### Exercise requirements
Pick up the biographical article on Maxyne Finkelstein after its final sentence and continue writing it.

### Selected extract
= Maxyne Finkelstein =

Maxyne Finkelstein is a non-profit professional who is President of the Morris and Rosalind Goodman Family Foundation, based in Montreal, Canada. Her previous professional positions included Chief of Staff of the Genesis Prize, Chief Operating Officer of Taglit Birthright Israel, and chief executive officer of the Jewish Agency for Israel, North America, among other top level positions in the global Jewish community.

==Early life==

Maxyne Finkelstein spent her early years in Montreal, Quebec. She was educated at York University and Concordia University. She also earned a Masters of Science Degree in Mediation and Conflict Resolution at Champlain College (Burlington, Vermont). Following her education in political science and public administration she decided to pursue a career in Jewish communal service as a result of learning about the plight of Jewish prisoners of conscience. Her first positions were within the Jewish Federation structure in Montreal and later in Toronto as the CEO of Jewish Federations Canada, UIA.

==JAFI==
Working as first CEO at the Jewish Agency for Israel, North America from New York for five years, Finkelstein was responsible for leading the organization's fund raising efforts in North America and was the manager of the delegation of over 1000 Israelis who were emissaries in the United States and Canada during this period. Finkelstein then was the Chief Operating Officer of the Birthright Israel Foundation, managing the fundraising of over $70 million annually for the largest global experiential program for young Jewish adults.

### Input data

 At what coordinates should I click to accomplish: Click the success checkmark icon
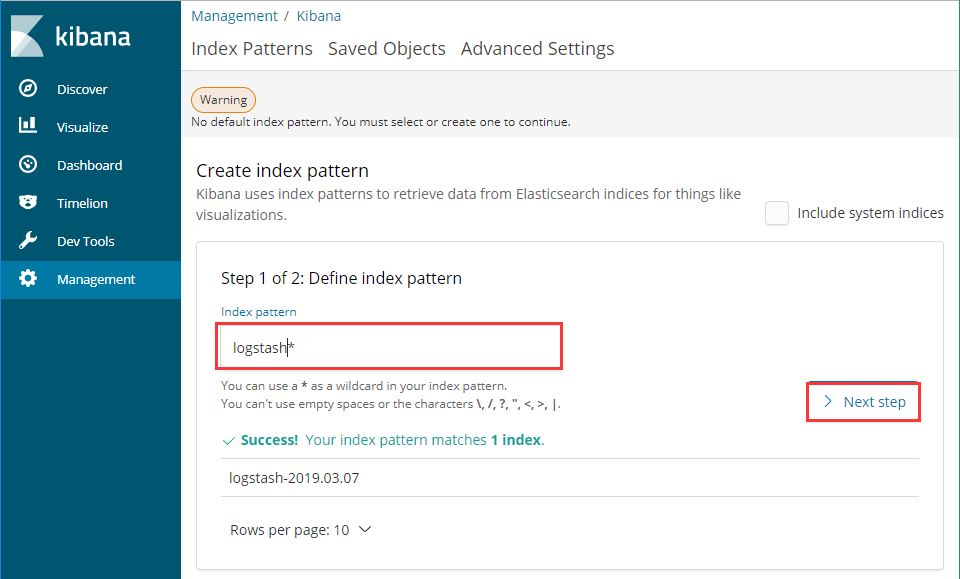coord(228,441)
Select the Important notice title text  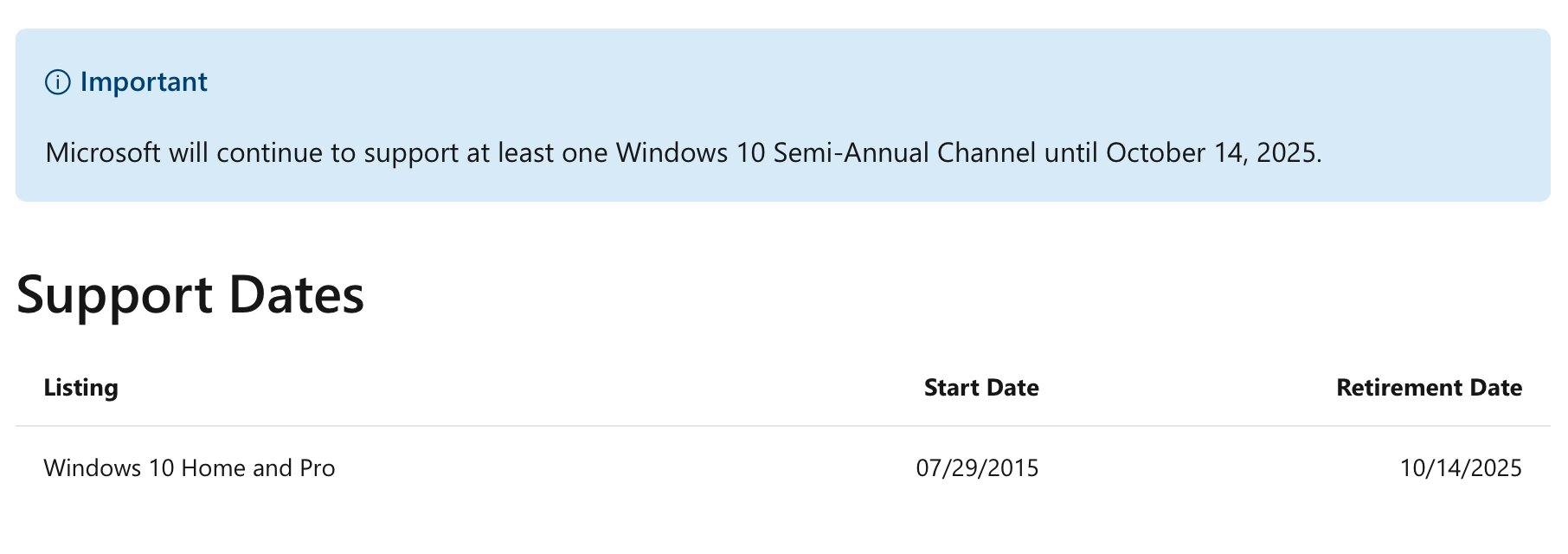144,82
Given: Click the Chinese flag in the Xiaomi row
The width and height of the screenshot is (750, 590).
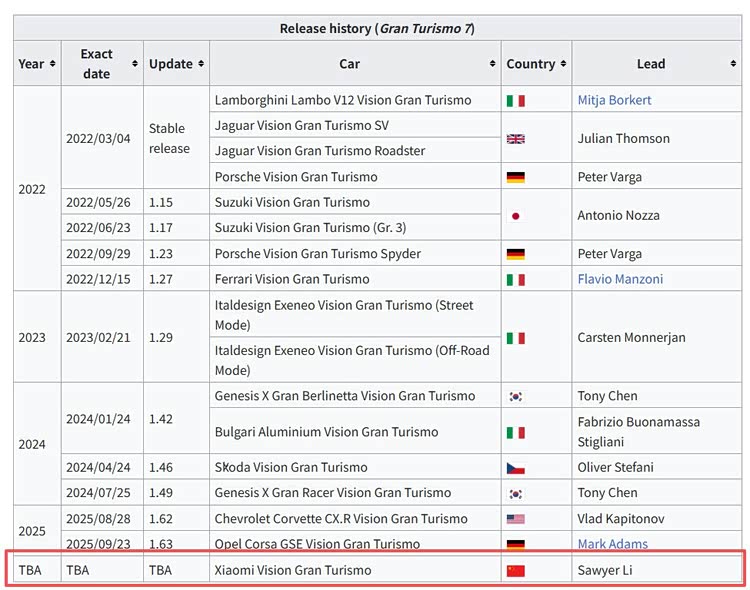Looking at the screenshot, I should point(516,571).
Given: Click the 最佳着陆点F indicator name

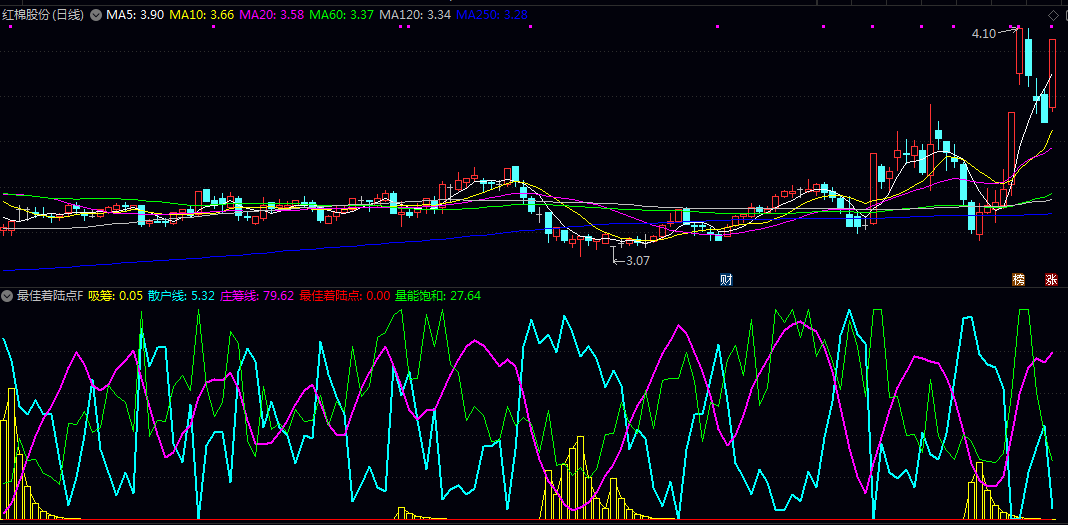Looking at the screenshot, I should click(x=50, y=296).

### Response to the task
==Genesis Prize==
In 2013, Finkelstein was named as Chief of Staff of the Genesis Prize Foundation, which is a $1 million annual award in cooperation with the Israeli Government and the Jewish Agency for Israel. In this role she was instrumental in developing the process for selecting the Prize Laureates and managing how the $1 million Award would be dedicated.

== Morris and Rosalind Goodman Family Foundation ==

In 2017 Finkelstein was asked to be the first professional President of The Morris and Rosalind Goodman Family Foundation a Canadian-based private charitable entity. The Foundation is one of the larger Canadian Family Foundations and primarily supports initiatives in the fields of scientific research, education and quality of life with a focus on capacity building in non profit organizations. The Foundation Board is Chaired by Shawna Goodman Sone and includes representatives of all family branches as well as an external member.